# Wer wann was?



## Dargrimm (1. Mai 2008)

Mahlzeit, 

ich würde mal gerne wissen, wer jetzt noch aktiv mitarbeiten mag/kann und vor allem wer wann was machen kann? 

Grade ab heute mit Forochel werden wir eine Menge neue Quests und Karten-Einträge brauchen und auch der Rest is alles andere als Vollständig. Ich werde mich im Mai mal mit allen Ettenöden-Quests auf Monsterseite auseinandersetzen und diese nebst wichtigen NPCs in die Karten eintragen.

Wäre schön, wenn Ihr Euch mal meldet und bereit erklärt, einige dinge zu machen. Ich weiss, ich habe den Bereich hier sträflich vernachlässigt, werde aber versuchen, dies peu a peu wieder nachzuholen.

Übrigens, sollte einer von Euch mal Lust haben, einen Guide oder eine Beschreibung für HdRO zu schreiben -> Melden, Details klären wir dann per Mail  (florian.emmerich@computec.de).

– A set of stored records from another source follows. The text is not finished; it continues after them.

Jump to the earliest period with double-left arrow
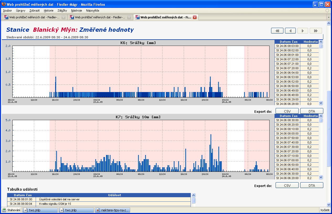The image size is (332, 214). pos(277,31)
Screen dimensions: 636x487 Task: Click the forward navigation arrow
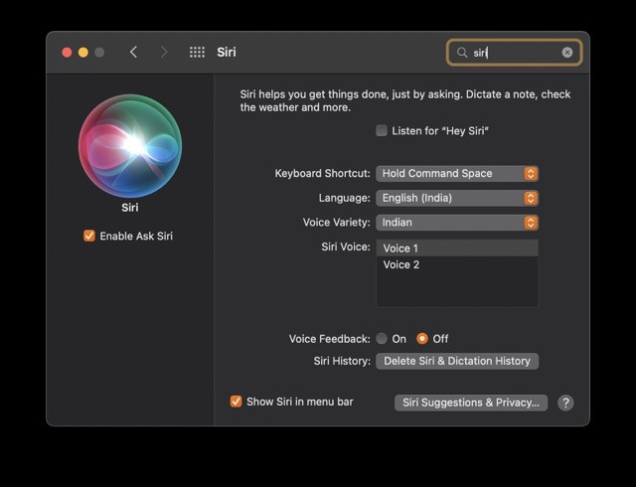click(164, 53)
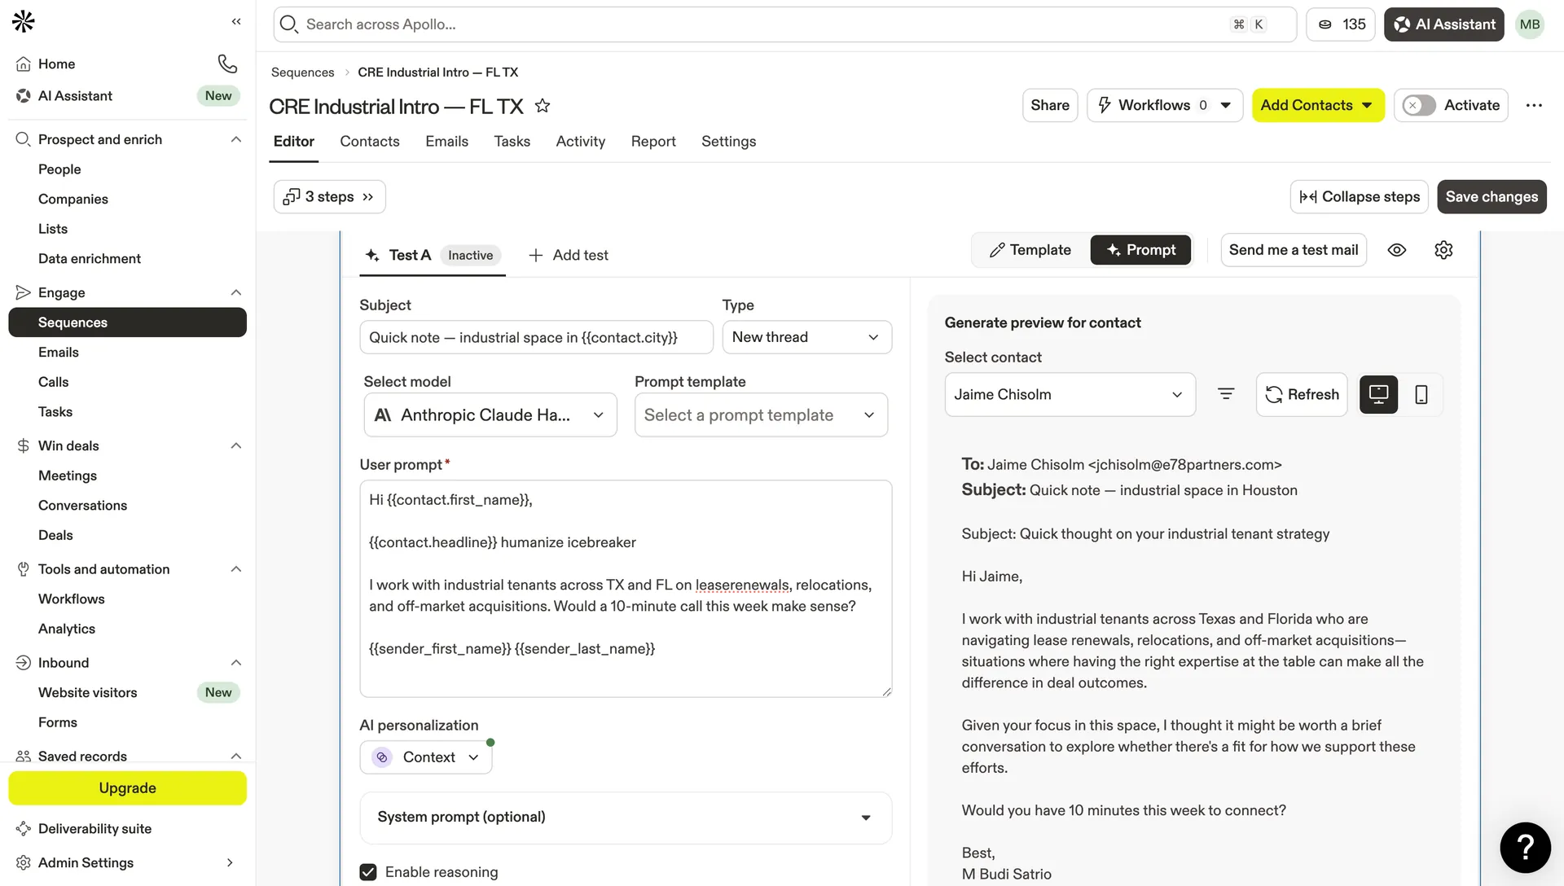
Task: Collapse the left navigation sidebar
Action: coord(236,22)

Ich bitte darum, dass alle engagierten&interessierten Datenbank-Mitarbeiter sich bis zum 15.05. hier oder via Mail/PN bei mir melden, alle anderen Zugänge mache ich dann dicht, der Übersichtlichkeit halber. 

Grüße

FloZwo  


			Dieser Inhalt steht nur eingeloggten Mitgliedern zur Verfügung.


----------



## Heswald (1. Mai 2008)

Also mit meinem Jägertwink bin ich gerade an der Fem, danach gehts nach Forochel. Dann werd ich gern die Quests nach und nach eintragen und hoffen das es für die letzten 9 Level reicht ^^


----------



## -bloodberry- (2. Mai 2008)

Werde mit meinem Waffenmeister auch Forochel unsicher machen, mal sehen, was da so bei rauskommt.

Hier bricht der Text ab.